-- Your goal --
The answer must be an exact copy of the records, with every picture left out.

━━━━

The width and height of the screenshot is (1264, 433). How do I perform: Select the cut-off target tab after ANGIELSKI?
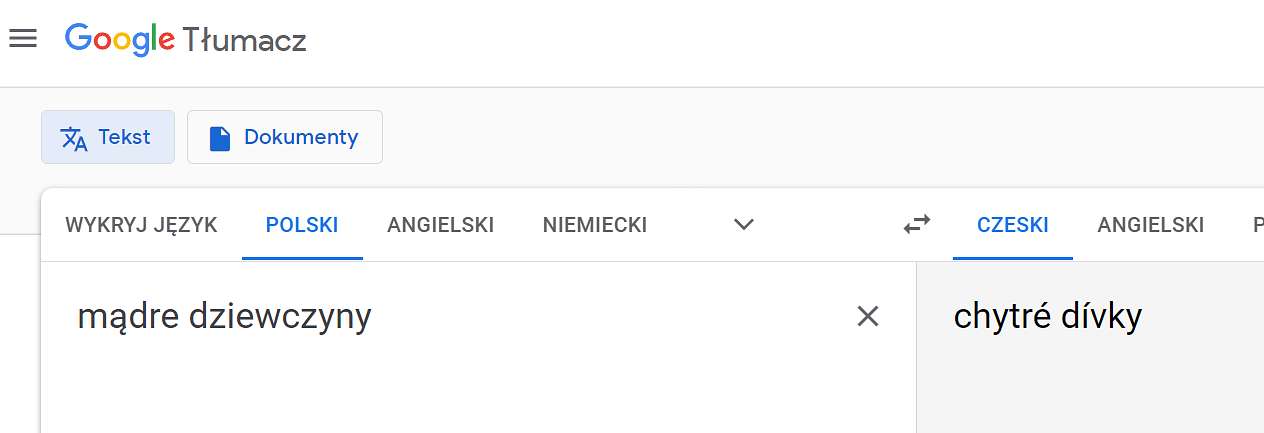pyautogui.click(x=1258, y=225)
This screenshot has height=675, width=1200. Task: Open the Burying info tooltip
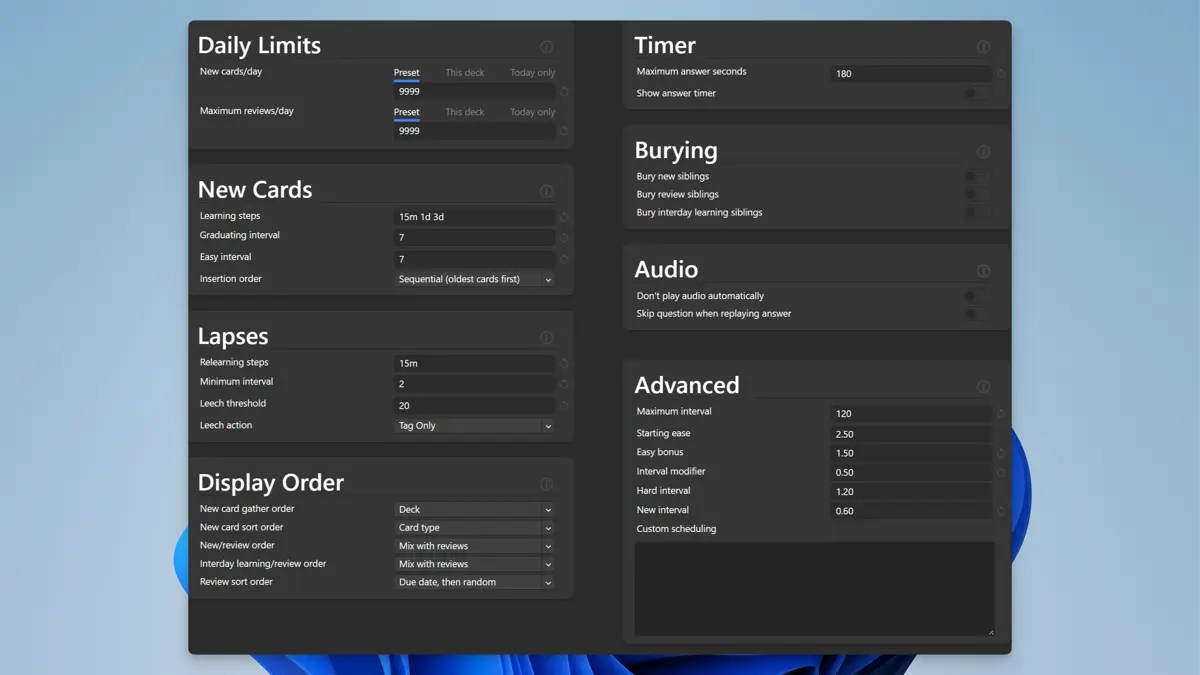coord(983,151)
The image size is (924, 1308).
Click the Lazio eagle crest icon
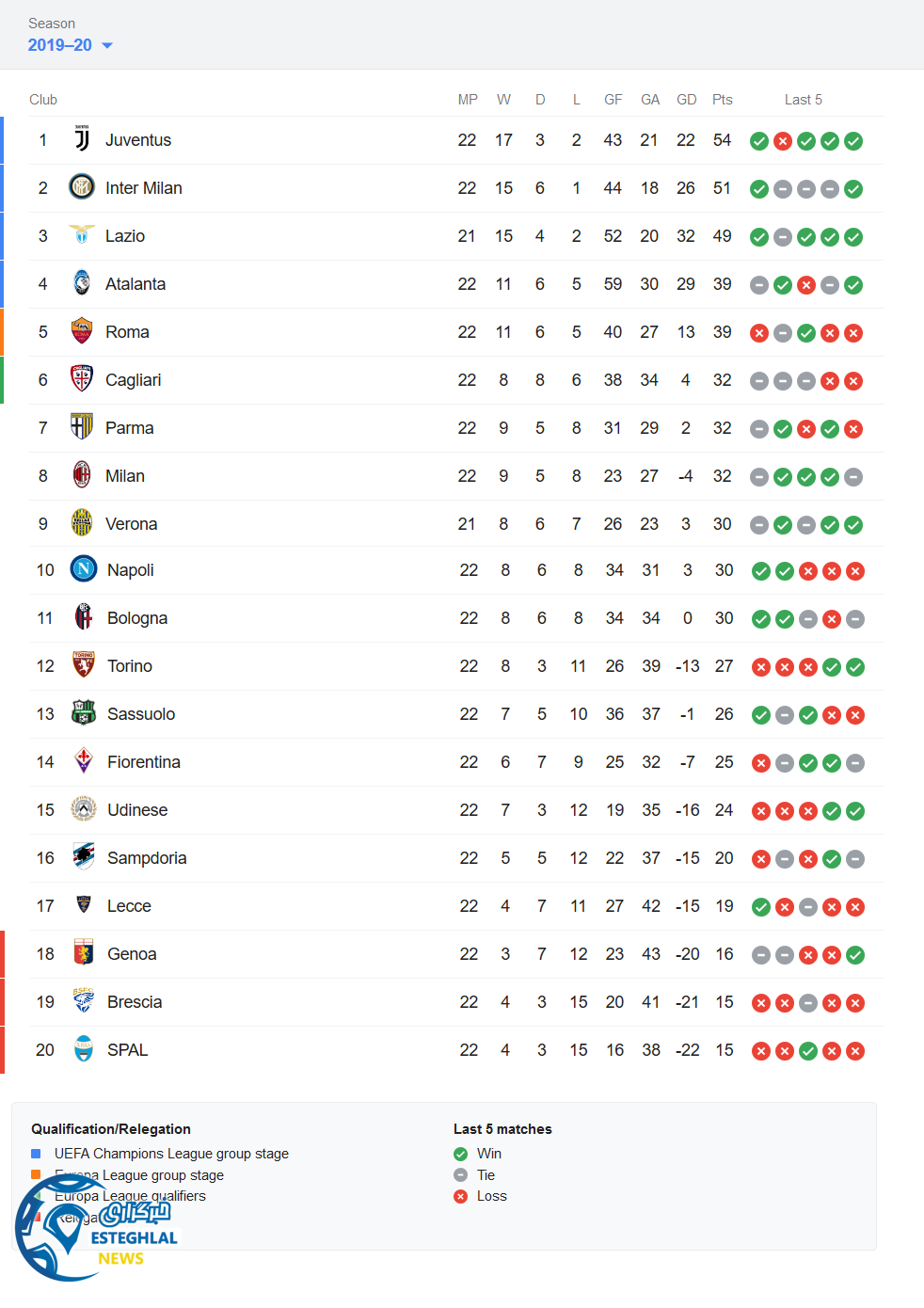[x=82, y=235]
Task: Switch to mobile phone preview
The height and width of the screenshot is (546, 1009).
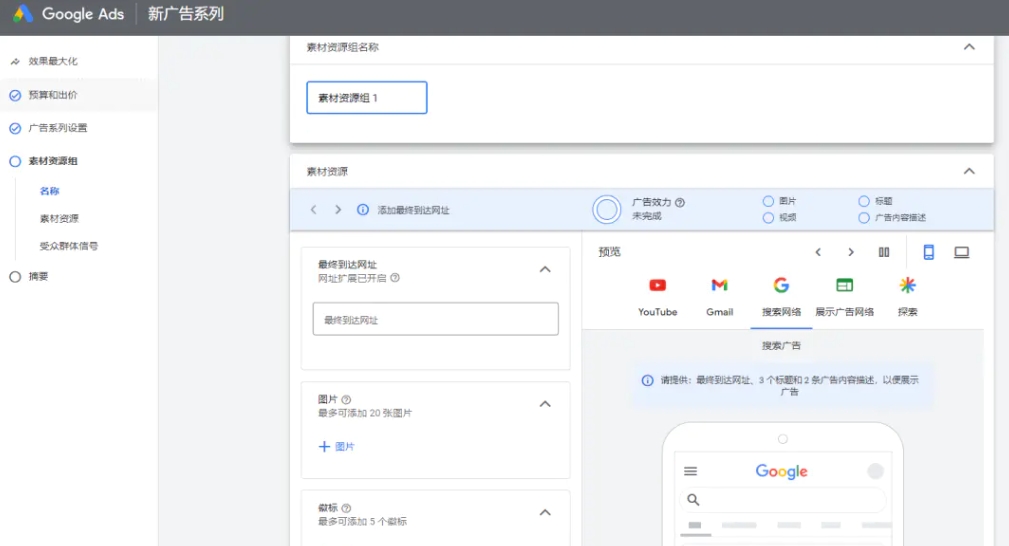Action: [928, 252]
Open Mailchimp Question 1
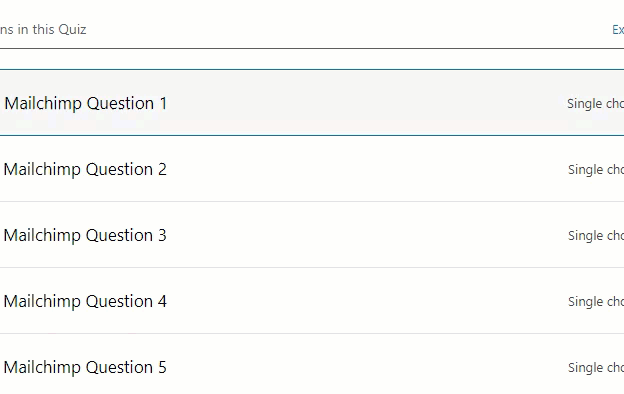624x394 pixels. (86, 103)
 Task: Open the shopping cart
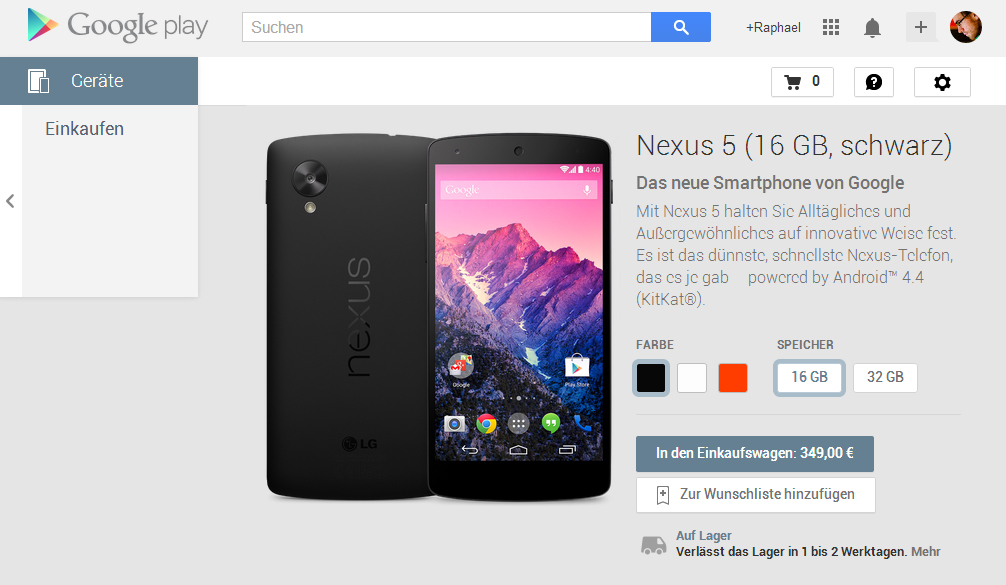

━━━━

-- Solution below --
The width and height of the screenshot is (1264, 433). How do I perform: Select the cut-off target tab after ANGIELSKI?
pyautogui.click(x=1258, y=225)
This screenshot has height=675, width=1200. Task: Open the Burying info tooltip
coord(983,151)
The image size is (924, 1308).
Click the Lazio eagle crest icon
[x=82, y=235]
Task: Switch to mobile phone preview
The height and width of the screenshot is (546, 1009).
Action: [928, 252]
Open Mailchimp Question 1
624x394 pixels. (86, 103)
 Task: Open the shopping cart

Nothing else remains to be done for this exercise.